Les sages et les saints de tous les temps sont avec vous pour affirmer la Liberté dans l’Amour et par l’Amour. Cet idéal n’est pas seulement « souhaitable » comme le suggère modestement votre questionnaire, il est l’idéal par excellence de tout ce qui mérite le nom d’homme. Ama et fac quod vis, dit saint Augustin. « C’est l’amour qui nous rendra la liberté », dit la chanson. Mais il arrive que les voies et moyens que nous imaginons pour le réaliser — religions, éthiques, politiques, puis sciences — se confondent un beau jour avec une tyrannie. De même une révolution peut s’enflammer sur des slogans d’émancipation, et justifier après quelques années et au nom de ces mêmes slogans, la dictature policière. Cela s’est vu. C’est dans cette dégradation « dialectique » apparemment inévitable1, que réside la lourde réalité du problème que vous posez. Je ne me sens pas capable de le résoudre en quelques lignes, et je ne vois pas très bien, je l’avoue, quel sens aurait ici une « prise de position ». (Avec toutes les imprudences du monde, il m’a fallu 350 pages serrées pour en esquisser une, partielle, dans L’Amour et l’Occident.)
Quant au problème sexuel, c’est une tout autre affaire. La liberté dans la sexualité, nous en jouissons et nous en souffrons plus que toute autre civilisation connue. C’est la raison même pour laquelle une enquête comme la vôtre peut être conduite sans que mort s’en suive, ni même une amende. Si nos lois démocratiques déclaraient un beau jour en tous termes que dans ce domaine-là tout est permis, on sentirait à peine la différence. Si par exemple elles admettaient comme naturelle l’homosexualité, cela n’augmenterait pas notablement le nombre des homosexuels. Ils ont en fait toute liberté de vivre à leur guise, jouissent des mêmes droits politiques et économiques que les autres. D’une manière générale, les sanctions [p. 50] dans le domaine sexuel sont négligeables parmi nous, si on les compare à celles qu’entraîne la simple tentative de traverser une frontière sans visa, le refus de servir dans l’armée, la fraude fiscale, ou certaines opinions politiques même non déclarées publiquement. Nous sommes loin des sociétés qui lapidaient les adultères, prescrivaient dans le détail les mariages licites (exogamie, lévirat, sororat, etc.), faisaient déflorer les vierges par des personnages sacrés, et d’une manière générale ne toléraient aucune fantaisie individuelle dans ce domaine. C’est précisément l’existence — et non l’absence de la liberté sexuelle parmi nous qui pose un problème sérieux.

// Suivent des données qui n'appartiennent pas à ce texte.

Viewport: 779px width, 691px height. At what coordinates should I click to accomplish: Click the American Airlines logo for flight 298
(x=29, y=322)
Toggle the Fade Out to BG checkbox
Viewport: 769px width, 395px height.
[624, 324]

Si l’on estime que l’état présent de nos mœurs est satisfaisant, il en résulte qu’une « éthique de l’amour » (entendons de la sexualité) n’est pas nécessaire ; car en fait nous n’en avons plus, ou juste assez pour que le piquant d’une tricherie que toutes nos modes, romans et films favorisentb. Si l’on estime au contraire, comme je le fais, que nous vivons dans le chaos, l’amertume et la contradiction, il nous faut rétablir une éthique, c’est-à-dire recréer des tensions entre la « nature » et un ordre, ou plus exactement : entre nos instincts déréglés et les règles d’un jeu nouveau.
Quel jeu ? Quelles règles ? Sujet d’autre enquête.